障害児預かる放課後デイ、制度開始から10年で事故4100件…9割負傷・死亡8件

2023.01.23

 障害がある子どもを放課後や休日に受け入れる「放課後等デイサービス(放課後デイ)」で、子どもの死亡や負傷などの事故報告が2012年度の制度開始以降、全国で少なくとも約4100件に上ることが読売新聞の自治体への調査でわかった。負傷が約9割を占めたが、死亡が8件あり、一時的な行方不明も約350件起きていた。国への事故報告の義務はなく、自治体からは事例を共有、検証する仕組みが必要だとの指摘があがっている。

 調査は昨年11~12月、運営事業所の指定権限がある全都道府県や政令市など計108自治体に実施。死亡・負傷・行方不明の有無を回答した96自治体分を集計した。東京都については、都から権限を移譲された荒川区など4区は回答したが、都は「非公表」だった。

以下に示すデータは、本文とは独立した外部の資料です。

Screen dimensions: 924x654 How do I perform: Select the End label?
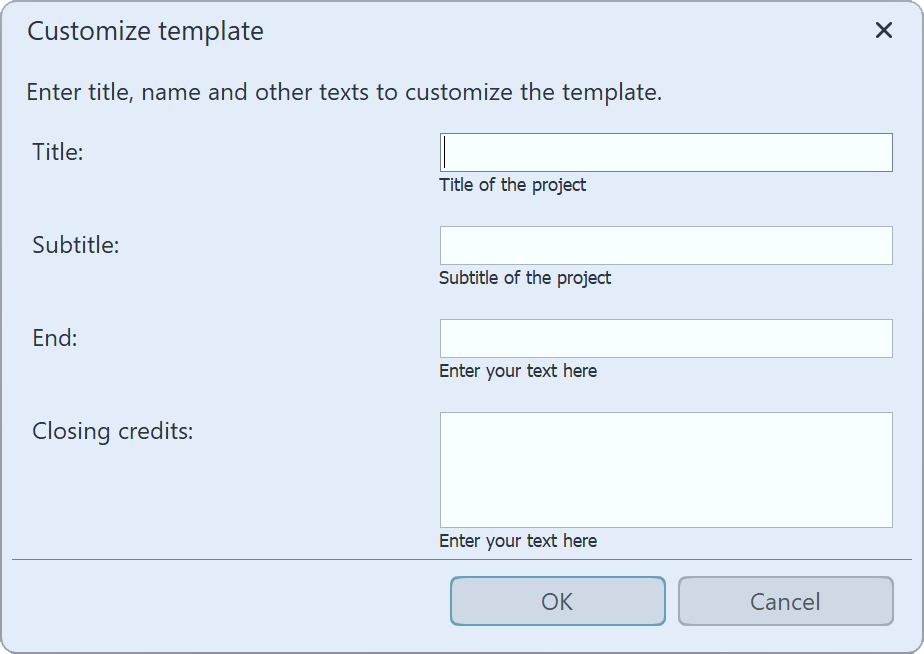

 昨年10月末までの事故総数は計4097件で、うち打撲などの負傷が3742件、死亡は8件、散歩中などの一時的な不明は347件。資料の保存期間の経過などの理由から全体の94%が17年度以降だった。

 死亡は、愛知県の3人、宮城、福島、福井、山口4県と大阪府の各1人。ため池や川で溺死したり、食事をのどに詰まらせて亡くなったりした3人については、事業所の対応に問題があったとして自治体が行政処分や指導を行った。

 放課後デイは身体、知的、発達に障害がある小中高生らが利用。社会福祉法人や企業などが運営し、生活能力の向上を目指す活動を行う。